Text passage Start Marker

An NYC Transit supervisor took kickbacks and was the key figure in two scams that stole more than $150,000 from the cash-strapped agency, authorities say.
As head of a law department unit, Jacqueline Jackson steered some pretrial agency work to a former prosecutor in exchange for payoffs, law enforcement sources said.
In another scheme, Jackson approved inflated bills submitted by another business owner - a retired correction officer, officials said.
"Jacqueline Jackson, whose job it was to save taxpayers money by fighting frivolous lawsuits against the NYCTA, cost those taxpayers money, by stealing from the very agency that hired her," Brooklyn District Attorney Charles Hynes said.
Hynes and MTA Inspector General Barry Kluger's office conducted a joint investigation culminating today with the announcement of indictments against Jackson and two others.
The trio is expected to make initial court appearances on second-degree grand larceny and other charges. If convicted, each faces up to 15 years in prison.
An investigation by Kluger's office and Hynes' rackets division uncovered signs Jackson was living an unexpectedly lavish lifestyle for an $83,000-a-year supervisor of a unit with 10 underlings.
Jackson had flat-screen TVs throughout her Brooklyn house, including the bathroom, along with a handful of fur coats in the closet, sources said. She also owned a second house in Virginia and drove a Mercedes Benz S430 luxury sedan, sources said.
Law enforcement sources identified the former prosecutor as John Headley, an assistant district attorney in Brooklyn from 1991 to 1995.
Headley's company, Advance IME Co., obtained medical records and expert witnesses for NYC Transit lawyers , authorities said. The agency is regularly sued by bus and subway riders claiming they suffered injuries in slip-and-fall and traffic accidents.
Headley formed the company under a false name, James Douglas, because he also worked as an outside counsel under his real name for the agency, authorities said.
One indictment charges Headley with giving advice to Jackson and Joyce Ilarraza, a former correction officer who owned AJI Records Retrieval, which tracked down medical records in court cases.
Ilarraza was a correction officer for 17 years before retiring.

Text passage End Marker

■ Problems to solve:
1 – In the NYC Transit passage, why did Headley form his company under the name James Douglas?
2 – Reproduce the stretch of the NYC Transit passage from "The trio is" through "sedan, sources said.".

Recorded data Start Marker

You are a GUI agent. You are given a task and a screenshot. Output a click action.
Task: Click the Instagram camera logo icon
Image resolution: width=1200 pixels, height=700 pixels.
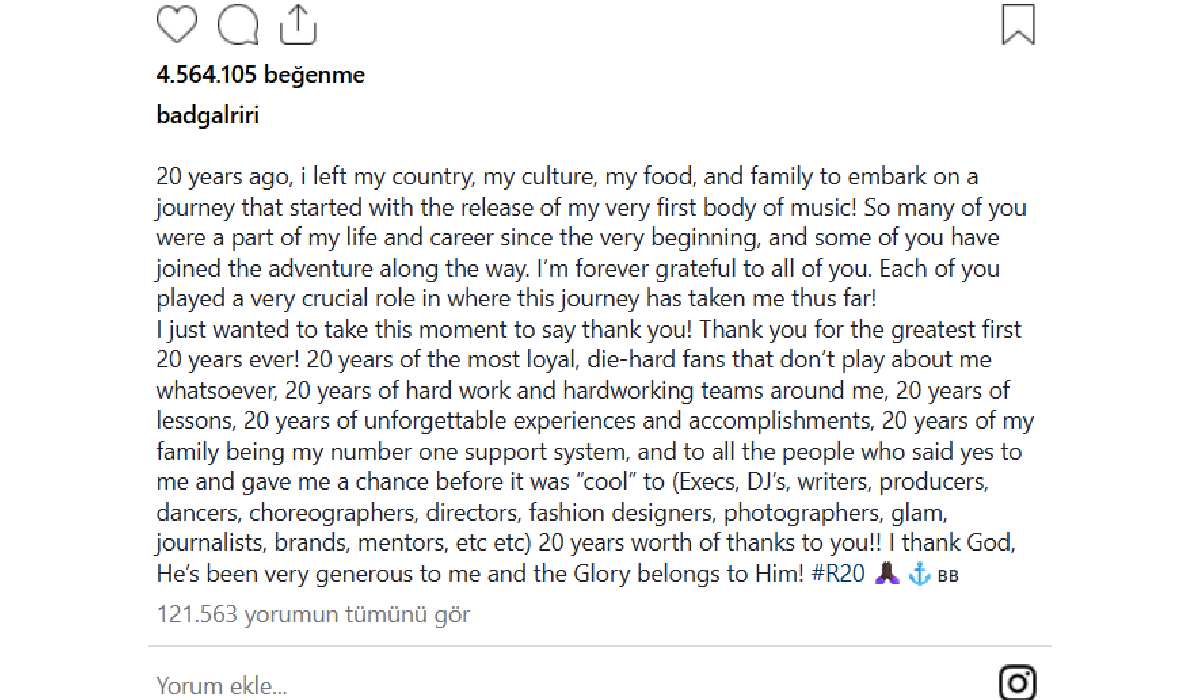click(x=1017, y=684)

Recorded data End Marker

■ Answers to the exercise:
1 – According to authorities, Headley used the false name James Douglas because he also worked for the agency as an outside counsel under his real name.

2 –
The trio is expected to make initial court appearances on second-degree grand larceny and other charges. If convicted, each faces up to 15 years in prison.
An investigation by Kluger's office and Hynes' rackets division uncovered signs Jackson was living an unexpectedly lavish lifestyle for an $83,000-a-year supervisor of a unit with 10 underlings.
Jackson had flat-screen TVs throughout her Brooklyn house, including the bathroom, along with a handful of fur coats in the closet, sources said. She also owned a second house in Virginia and drove a Mercedes Benz S430 luxury sedan, sources said.